John E Wheeler – Capt. Royal Garrison Artillery – killed in action November 10th 1916 aged 29

 

"We regret to report the death of a young member of the Association, Captain John Eric Wheeler, who was the eldest son of Mr S Wheeler, of Leicester, and was educated at Wyggeston School. He entered as a student at Charing Cross Hospital and the Royal Dental Hospital, and among the distinctions he gained was included the "Woodhouse" Scholarship. He qualified as L.D.S.Eng. in 1908, and joined the Association in 1909. He was a pupil of Mr Walter Harrison (Hove, Brighton), and afterwards for some time associated with him in his practice, being also on the Staff of the Brighton and District Public Dental Service.

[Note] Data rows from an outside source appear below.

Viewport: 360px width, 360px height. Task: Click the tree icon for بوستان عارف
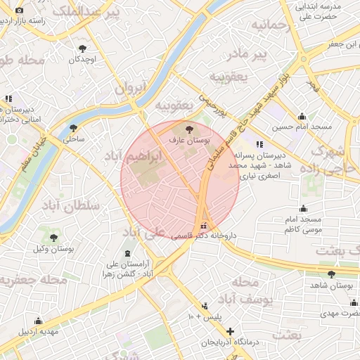point(189,129)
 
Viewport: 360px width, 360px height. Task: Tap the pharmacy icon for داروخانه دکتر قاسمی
point(204,226)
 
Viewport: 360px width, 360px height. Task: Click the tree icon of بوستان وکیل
point(54,238)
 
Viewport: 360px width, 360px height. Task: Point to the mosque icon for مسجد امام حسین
point(302,116)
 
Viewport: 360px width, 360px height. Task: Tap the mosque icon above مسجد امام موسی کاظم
point(303,208)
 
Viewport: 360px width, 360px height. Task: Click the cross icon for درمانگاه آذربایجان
point(230,331)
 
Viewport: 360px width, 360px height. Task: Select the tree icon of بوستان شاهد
point(331,274)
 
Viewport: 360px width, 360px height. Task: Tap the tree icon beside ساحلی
point(73,128)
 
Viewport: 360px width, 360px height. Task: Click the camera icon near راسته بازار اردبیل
point(19,11)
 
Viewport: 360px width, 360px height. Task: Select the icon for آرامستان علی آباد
point(127,253)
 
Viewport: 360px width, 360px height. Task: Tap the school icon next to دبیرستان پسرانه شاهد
point(259,143)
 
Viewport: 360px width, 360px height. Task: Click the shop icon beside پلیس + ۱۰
point(205,306)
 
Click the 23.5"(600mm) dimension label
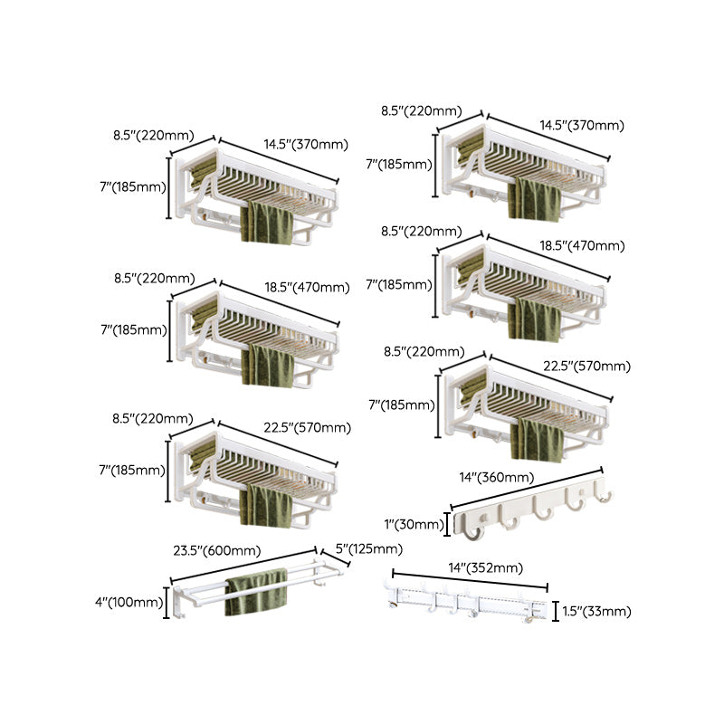[x=216, y=550]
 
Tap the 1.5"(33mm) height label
[x=596, y=612]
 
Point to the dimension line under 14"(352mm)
[x=471, y=581]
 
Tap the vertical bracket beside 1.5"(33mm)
[x=556, y=612]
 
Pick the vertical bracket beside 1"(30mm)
[x=449, y=525]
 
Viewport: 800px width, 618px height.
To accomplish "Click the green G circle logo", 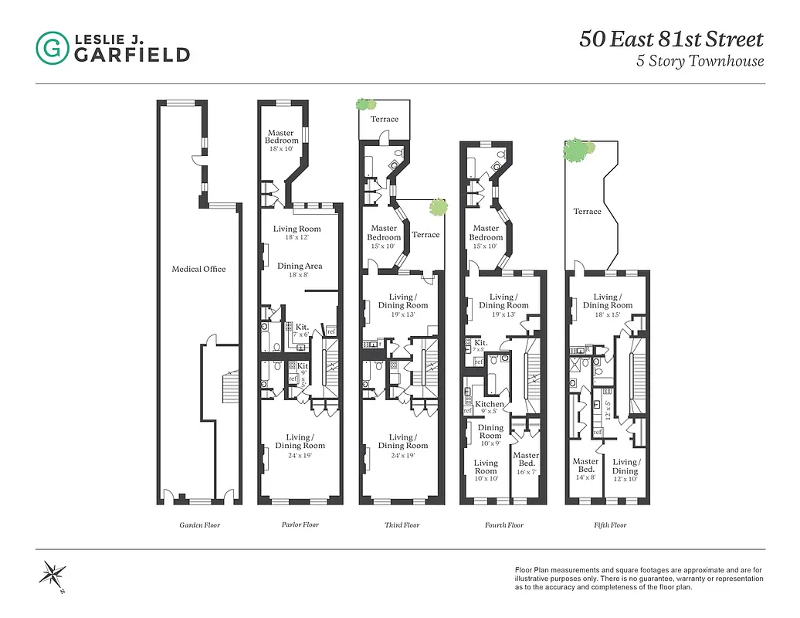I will tap(52, 47).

"He was a most conscientious man in all his undertakings, and a true and kind friend, and also well read, being devoted to literature.

"He took a keen interest in the Boy Scouts, being Scout Master at Shrewsbury, where he practised with Mr Quinby. He joined the Sussex R.G.A. Territorials some years ago and on going to Shrewsbury was transferred to the Lancashire and Cheshire R.G.A.

"Early in the war he volunteered for Foreign Service, and in the spring went to France with a Siege Battery; his death occurred on November 10."

     

 

Claude H Stainer

Claude H Stainer – 2nd Lt. Loyal North Lancashire Regiment – killed in action November 15th 1916 aged 31

 

"We regret to announce that Second Lieutenant Claude Hamilton Stainer, Loyal North Lancashire Regiment, was killed in action on November 15, 1916, whilst attacking a German trench. He was the youngest and only surviving son of Captain William Stainer, R.N., of 22, Twyford Avenue, West Acton, W., and was 31 years of age. He qualified as L.D.S.Eng. in 1913, from Guy's Hospital Dental School, where he was very popular and esteemed both by his teachers and by his fellow students. He was in practice in Lydenburg,Transvaal when war broke out, and he returned to England to offer his services to his King and Country. He obtained his commission from the Inns of Court O.T.C. in August, 1916, and crossed to France in October. His death has occasioned sincere regret among his brother officers and many friends".

 

Morrish, Snell and Stainer are commemorated on the Thiepval Memorial.

 

Wheeler is buried in the Guillemont Cemetery.


Dentists relied on German chemicals and drugs

As the war began it became clear that a large number of the filling materials used by UK dentists had been manufactured in Germany, even those sold under English names. Read a BDJ piece on this from October 1914.

A Scientific Advisory Committee was formed at Sheffield University to help solve this problem. Read a follow up from the BDJ November 2014.

The Metropolitan Branch Research Committee later published in the BDJ a list of English drugs suggested for use as substitutes for German preparations. The German drugs included such staples as aspirin, lysol, potassium salts, trional and veronal.